La Police nationale, à travers la Division des Investigations Criminelles (DIC) de la Direction de la Police judiciaire (DPJ), a mis aux arrêts 22 personnes présumées impliquées dans des faits de traite des personnes, de complicité, de proxénétisme et de blanchiment de capitaux à Ouagadougou.
Cette opération fait suite à la prolifération des maisons closes, aux dénonciations anonymes des populations, ainsi qu’à des correspondances de l’ambassade du Nigéria faisant état de pratiques de traite et de proxénétisme impliquant des ressortissants nigérians.
Des enquêtes ont ainsi été menées dans plusieurs sites, notamment des auberges et maisons closes situées à Dapoya, Bonheur-ville, Tampouy, Zagtouli, Somgandé, Toudoubwéogo, Wapassy, Gonsin et Saaba.

Selon les investigations, les suspects recrutaient de jeunes filles au Nigéria sous de fausses promesses d’emplois bien rémunérés.

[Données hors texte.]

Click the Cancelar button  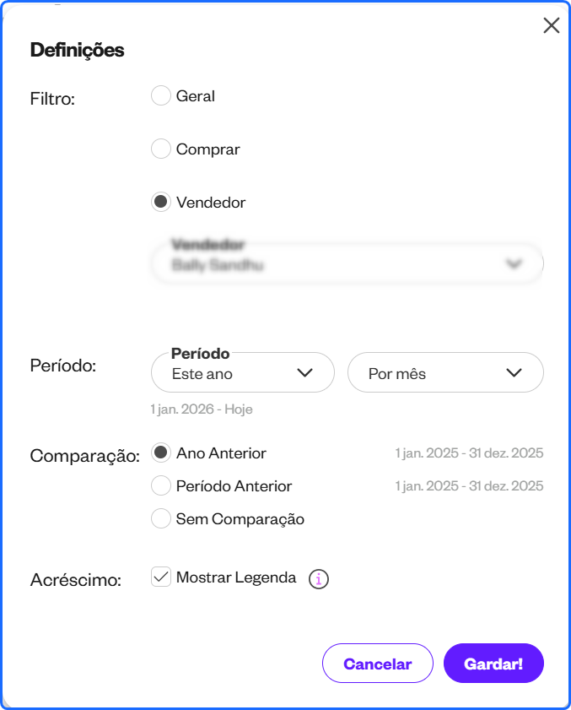point(378,664)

Les victimes transitaient par le Bénin avant d’être convoyées au Burkina, où elles étaient privées de leurs documents et téléphones, puis contraintes à la prostitution.
Des sommes allant de 1 300 000 à 1 500 000 FCFA leur étaient imposées avant toute libération, parfois sous la menace de pratiques mystiques.

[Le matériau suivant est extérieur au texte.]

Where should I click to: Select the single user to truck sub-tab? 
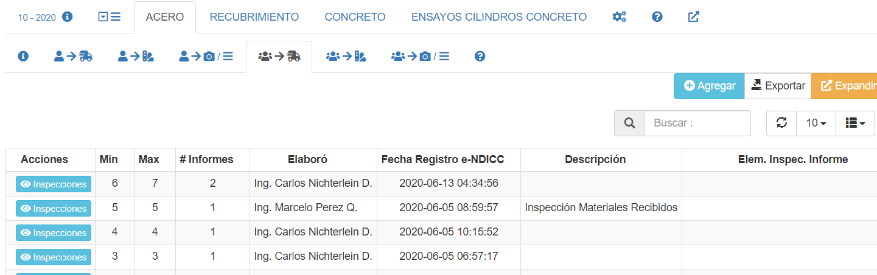pos(73,57)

Au total, plus de 200 jeunes filles nigérianes, dont des mineures âgées de 15 à 17 ans, ont été identifiées et mises à la disposition des autorités compétentes. Les sites concernés abritaient également d’autres activités illicites, notamment la vente de drogues et l’hébergement de délinquants.
La Police nationale salue la collaboration des citoyens et les encourage à poursuivre les dénonciations pour lutter efficacement contre ce fléau.